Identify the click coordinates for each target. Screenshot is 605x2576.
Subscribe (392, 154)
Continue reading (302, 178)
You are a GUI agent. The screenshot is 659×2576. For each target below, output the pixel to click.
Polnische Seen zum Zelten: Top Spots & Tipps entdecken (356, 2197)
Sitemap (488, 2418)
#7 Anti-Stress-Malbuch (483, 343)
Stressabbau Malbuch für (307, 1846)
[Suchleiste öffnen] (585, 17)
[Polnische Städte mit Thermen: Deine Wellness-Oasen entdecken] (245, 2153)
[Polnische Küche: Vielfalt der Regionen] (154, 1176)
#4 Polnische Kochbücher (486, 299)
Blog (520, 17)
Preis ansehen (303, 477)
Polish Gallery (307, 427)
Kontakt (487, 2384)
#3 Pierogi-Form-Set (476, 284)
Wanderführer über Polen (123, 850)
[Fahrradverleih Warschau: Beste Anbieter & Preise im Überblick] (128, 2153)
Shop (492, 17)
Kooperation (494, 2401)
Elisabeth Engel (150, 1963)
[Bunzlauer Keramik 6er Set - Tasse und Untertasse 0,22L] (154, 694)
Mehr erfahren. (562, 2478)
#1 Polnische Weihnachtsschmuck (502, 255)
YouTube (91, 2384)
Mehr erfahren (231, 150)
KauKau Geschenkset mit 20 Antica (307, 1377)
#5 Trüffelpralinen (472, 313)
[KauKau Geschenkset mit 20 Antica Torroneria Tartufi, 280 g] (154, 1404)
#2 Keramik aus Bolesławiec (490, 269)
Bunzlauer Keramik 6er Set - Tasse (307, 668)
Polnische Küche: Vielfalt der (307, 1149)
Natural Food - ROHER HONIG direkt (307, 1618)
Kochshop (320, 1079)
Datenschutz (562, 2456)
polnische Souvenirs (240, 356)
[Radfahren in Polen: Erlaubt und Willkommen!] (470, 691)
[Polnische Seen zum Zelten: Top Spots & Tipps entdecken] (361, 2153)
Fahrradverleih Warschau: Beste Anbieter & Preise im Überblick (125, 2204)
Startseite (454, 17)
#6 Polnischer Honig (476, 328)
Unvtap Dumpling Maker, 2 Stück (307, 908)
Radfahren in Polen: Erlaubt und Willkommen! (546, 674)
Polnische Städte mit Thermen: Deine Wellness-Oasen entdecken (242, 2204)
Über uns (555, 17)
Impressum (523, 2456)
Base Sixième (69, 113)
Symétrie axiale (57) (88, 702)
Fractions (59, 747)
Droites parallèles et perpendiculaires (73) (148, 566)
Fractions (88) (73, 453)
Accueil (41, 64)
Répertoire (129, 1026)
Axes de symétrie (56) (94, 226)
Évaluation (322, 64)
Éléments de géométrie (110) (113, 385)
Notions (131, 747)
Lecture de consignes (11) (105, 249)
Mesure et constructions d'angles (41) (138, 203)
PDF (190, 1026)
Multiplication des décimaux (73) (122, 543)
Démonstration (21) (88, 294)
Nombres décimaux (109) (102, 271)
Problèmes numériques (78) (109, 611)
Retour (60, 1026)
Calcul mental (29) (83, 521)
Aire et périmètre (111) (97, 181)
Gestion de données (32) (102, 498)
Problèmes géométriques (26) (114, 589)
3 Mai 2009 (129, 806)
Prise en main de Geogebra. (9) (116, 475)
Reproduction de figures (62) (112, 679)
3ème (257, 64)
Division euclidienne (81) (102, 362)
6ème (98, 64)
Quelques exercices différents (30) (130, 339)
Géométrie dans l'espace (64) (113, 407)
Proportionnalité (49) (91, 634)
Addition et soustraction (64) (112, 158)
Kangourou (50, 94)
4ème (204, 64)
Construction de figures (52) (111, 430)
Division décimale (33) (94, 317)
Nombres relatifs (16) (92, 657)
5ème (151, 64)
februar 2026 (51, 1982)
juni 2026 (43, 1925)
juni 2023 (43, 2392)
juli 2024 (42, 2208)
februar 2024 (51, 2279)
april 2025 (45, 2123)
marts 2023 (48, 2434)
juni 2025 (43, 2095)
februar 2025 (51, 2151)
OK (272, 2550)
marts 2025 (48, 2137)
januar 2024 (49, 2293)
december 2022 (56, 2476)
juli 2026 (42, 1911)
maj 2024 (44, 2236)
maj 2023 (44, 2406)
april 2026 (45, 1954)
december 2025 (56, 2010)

★ ★ ★ ★ ★

Assignment
When you repeat the lines, start with the first line of the material and end with the line that contains "[Suchleiste öffnen] (585, 17)", keeping both and reproducing each exactly, with nothing added.

Result
Identify the click coordinates for each target. Screenshot is 605x2576.
Subscribe (392, 154)
Continue reading (302, 178)
You are a GUI agent. The screenshot is 659×2576. For each target below, output the pixel to click.
Polnische Seen zum Zelten: Top Spots & Tipps entdecken (356, 2197)
Sitemap (488, 2418)
#7 Anti-Stress-Malbuch (483, 343)
Stressabbau Malbuch für (307, 1846)
[Suchleiste öffnen] (585, 17)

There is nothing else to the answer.